Frequently Asked Questions

What is the difference between cachetools and functools.lru_cache?

The main differences are expiry, size control, and flexibility. functools.lru_cache is built in to Python, never expires its entries, and cannot be shared across instances. cachetools adds TTL-based expiry, several eviction policies beyond LRU, and a cache object you can inspect and manipulate independently of the cached function. If you need expiry or you need to invalidate specific cache entries, use cachetools. For simple memoization with no expiry, functools.lru_cache is simpler.

How do I cache functions with unhashable arguments?

cachetools cache keys must be hashable by default. If your function takes a list, dict, or other unhashable type, use a custom key function. For example, to cache a function that takes a list: @cached(cache=LRUCache(128), key=lambda lst: tuple(sorted(lst))). The key function converts the unhashable argument to a hashable representation. cachetools also provides cachetools.keys.hashkey and cachetools.keys.typedkey for common scenarios.

Does cachetools work with async functions?

The standard @cached decorator does not work with async def functions. For async code, you need to either use a synchronous wrapper (call the async function synchronously inside a cached sync function) or use an async-aware caching library like asyncache, which provides @acached and @acached_method decorators compatible with cachetools cache classes. The cachetools cache objects themselves are compatible with async code as long as you use an appropriate async lock such as asyncio.Lock.

How do I handle cache stampede (thundering herd)?

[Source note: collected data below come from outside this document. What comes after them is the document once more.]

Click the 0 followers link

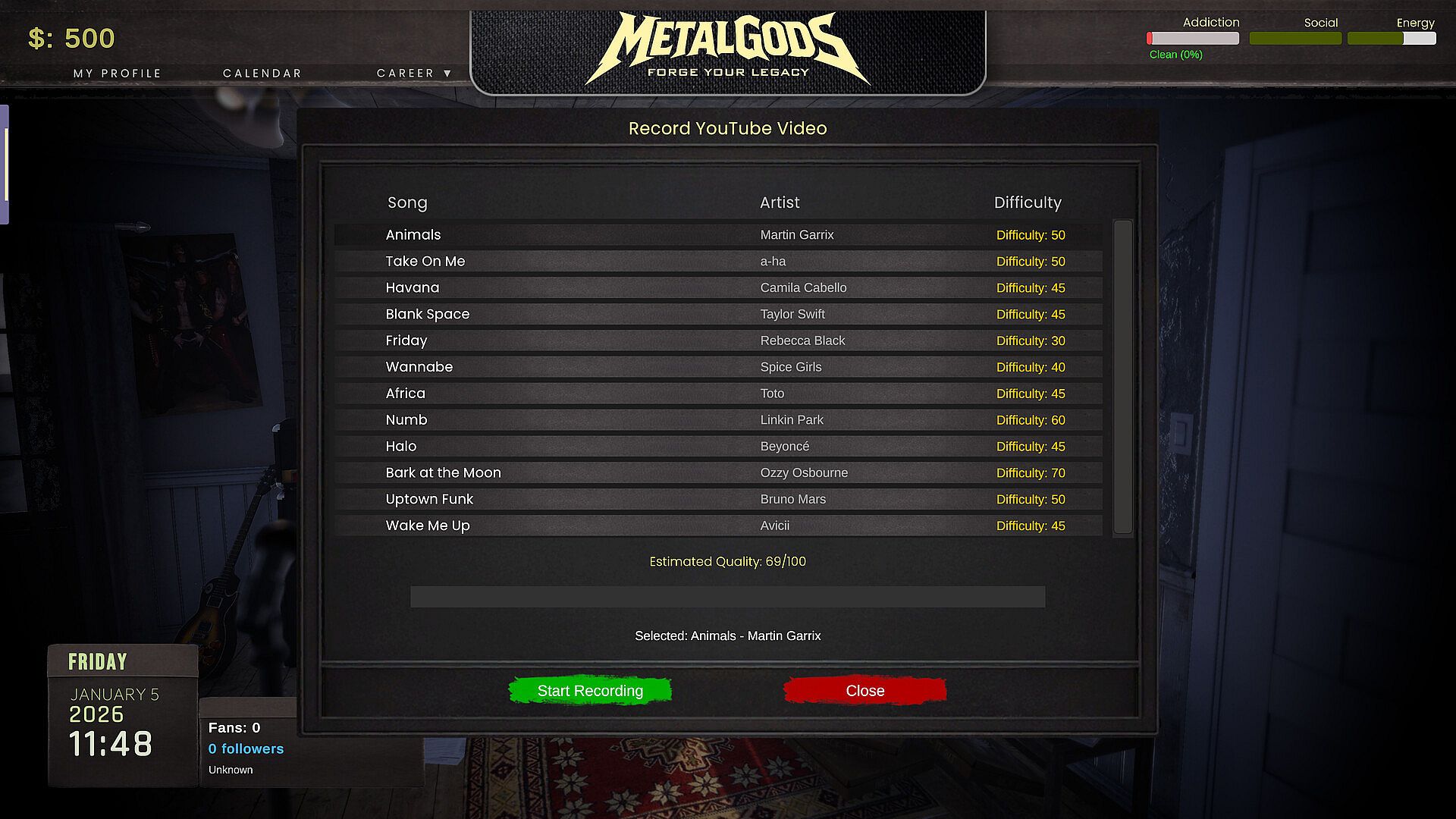click(246, 748)

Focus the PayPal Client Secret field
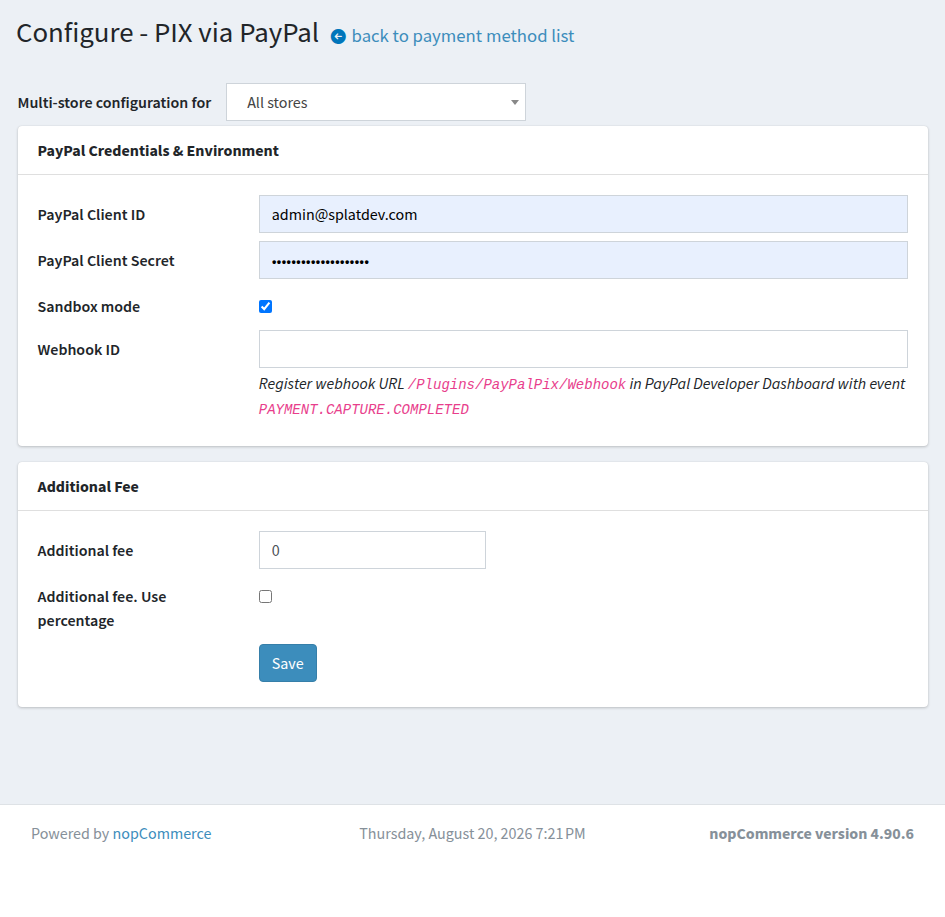click(583, 260)
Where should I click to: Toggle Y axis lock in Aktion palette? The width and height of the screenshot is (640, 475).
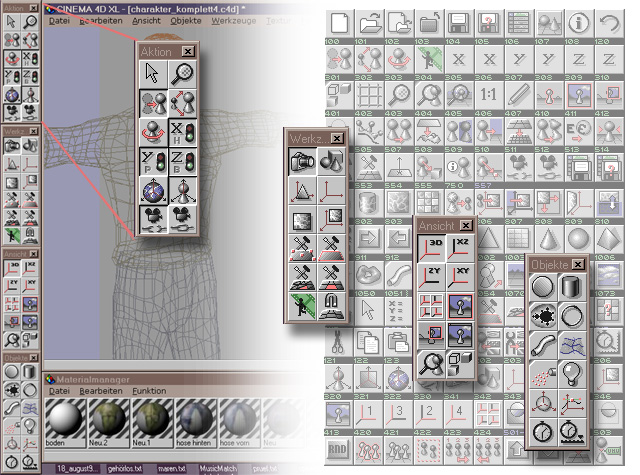tap(152, 160)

Cache stampede happens when many concurrent requests arrive for an expired cache entry simultaneously -- they all miss the cache, all call the underlying function at the same time, and all receive the result within milliseconds of each other, flooding your backend. The threading lock pattern shown in this article prevents stampede by serializing cache misses: only one thread calls the underlying function at a time. For async applications with very high concurrency, consider adding a probabilistic early expiry (compute a new value when the TTL is 80% elapsed with some probability) or use a separate in-progress flag to detect and suppress parallel computations.

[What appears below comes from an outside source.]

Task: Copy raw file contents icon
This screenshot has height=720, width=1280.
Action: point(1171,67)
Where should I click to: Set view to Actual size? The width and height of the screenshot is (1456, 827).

When should I use Redis instead of cachetools?

Use cachetools when the cached data only needs to survive within a single process. Use Redis when you need to share the cache across multiple processes or machines (such as multiple web server workers), when the cache must survive process restarts, or when the cached data is large enough that storing it in-process would consume too much RAM. A common production architecture uses both: cachetools for a fast per-process L1 cache with a short TTL, and Redis for a shared L2 cache with a longer TTL.

Conclusion

cachetools gives you LRU, TTL, LFU, and random-replacement caches as plain Python objects, plus the @cached and @cachedmethod decorators for zero-friction function memoization. You have seen how to apply LRUCache for general memoization, TTLCache for time-expiring API responses, thread-safe caching with lock=threading.RLock(), per-instance caching with @cachedmethod, and a real Flask application with manual cache invalidation.

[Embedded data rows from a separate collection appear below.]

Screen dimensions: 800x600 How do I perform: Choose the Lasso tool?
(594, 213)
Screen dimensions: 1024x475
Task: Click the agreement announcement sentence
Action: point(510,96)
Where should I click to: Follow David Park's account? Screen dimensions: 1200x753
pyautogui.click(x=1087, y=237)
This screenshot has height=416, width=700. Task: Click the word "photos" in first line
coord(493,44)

The best next step is to profile your application and find the three slowest function calls that are called repeatedly with the same arguments. Wrap each one with a TTLCache and an appropriate TTL -- 60 seconds for data that changes often, 300 seconds for data that changes rarely. Measure the before-and-after response times and cache hit rates. For most applications, this change alone produces a measurable improvement in throughput and latency.

For the full cachetools API reference including MRU, RR caches, and custom key functions, see the official cachetools documentation.